Given that schools produce a huge amount of paper waste, as well as large quantities of tin, aluminum and plastic trash, it is irresponsible for school districts not to recycle and promote sustainable values. The subject of recycling should be an integral part of every school’s environmental and earth sciences curriculum. Any course on the environment that ignores conservation and resource management, beginning with waste reduction and recycling, is doing a disservice to the student body and the community. Recycling reduces waste and helps conserve natural resources and energy.

What better place to learn and practice resource management and waste reduction than in our schools’ Teachers need not only to educate students about the importance of resource management and recycling, but also to put these practices to work in the classroom. For example, teachers can encourage students to use both sides of a piece of paper and keep a scrap paper bin in the classroom for students to use for rough drafts. Paper could be recycled in the classroom, plastics and cans in the lunchroom, and toner and inkjet cartridges in the library and computer labs.

In addition, school administrators could reduce paper waste through the expanded use of e-mail.

Although recycling programs often involve start-up costs, including buying bins for each classroom, negotiating contracts with recycling companies and training employees, the long-term savings for schools may be considerable. For example, according to the Town of Brookhaven, the cost for removal and disposal of school trash can be about seven times higher than that of hauling away and dropping off recyclables. Since up to 80 percent of the waste stream in most schools is recyclable, extensive recycling programs can reduce a school’s waste management budget by as much as 68 percent.

Students, parents and teachers all need to get involved and insist that schools obey state law and recycle. Parents should insist that recycling be an agenda item at the next school board and P.T.A. meetings. School environmental groups and the student government can get involved by starting a student recycling petition or a metal can recycling drive to raise money to buy recycling posters and bins for every classroom.

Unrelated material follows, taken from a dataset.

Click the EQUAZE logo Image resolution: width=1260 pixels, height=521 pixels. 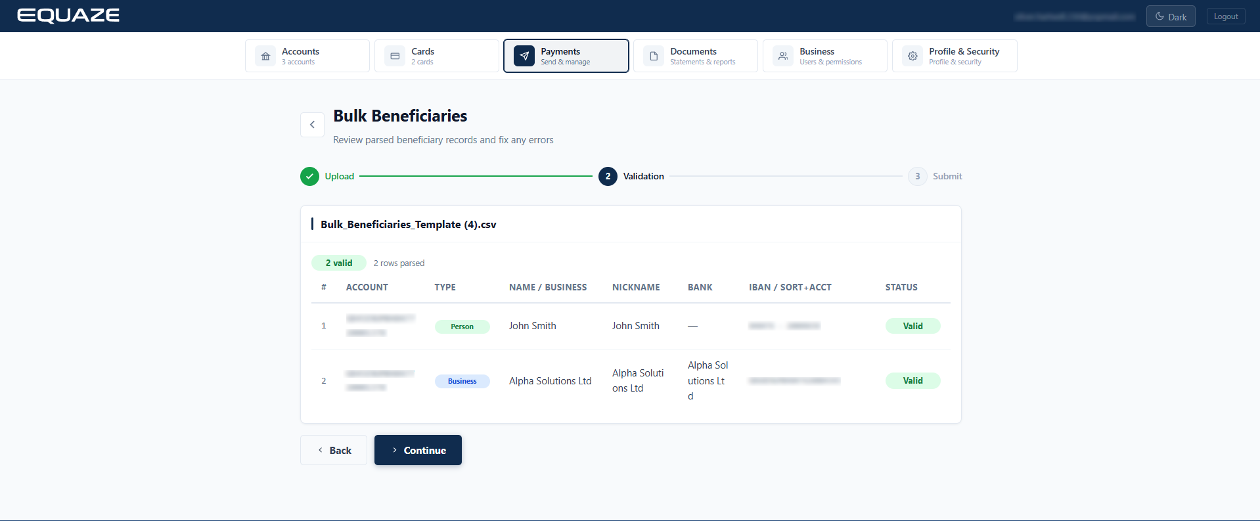point(68,16)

Towns on Long Island need to make it easy for school districts to participate in recycling programs. Each municipality has a waste management division that could provide resources and guidance to help start local school recycling programs, possibly even providing recycling bins or helping to rewrite the school district’s waste management contract to include the collection of recycled material. Perhaps as a last resort, officials should fine schools for breaking the law or withhold a portion of a school’s state tax dollars for noncompliance.

On average, Americans produce about 4.5 pounds of garbage every day; Long Islanders generate nearly double that. Resource management is a key to society’s well-being, so it is alarming that waste production on the Island continues to increase while household curbside recycling decreases annually. Our schools must do their part to encourage resource management, starting with recycling programs. The beginning of the school year is a great time to start.

Christine O’Connell is a Ph.D. candidate at Stony Brook University’s Marine Sciences Research Center. R. Lawrence Swanson is the director of the university’s Waste Reduction and Management Institute.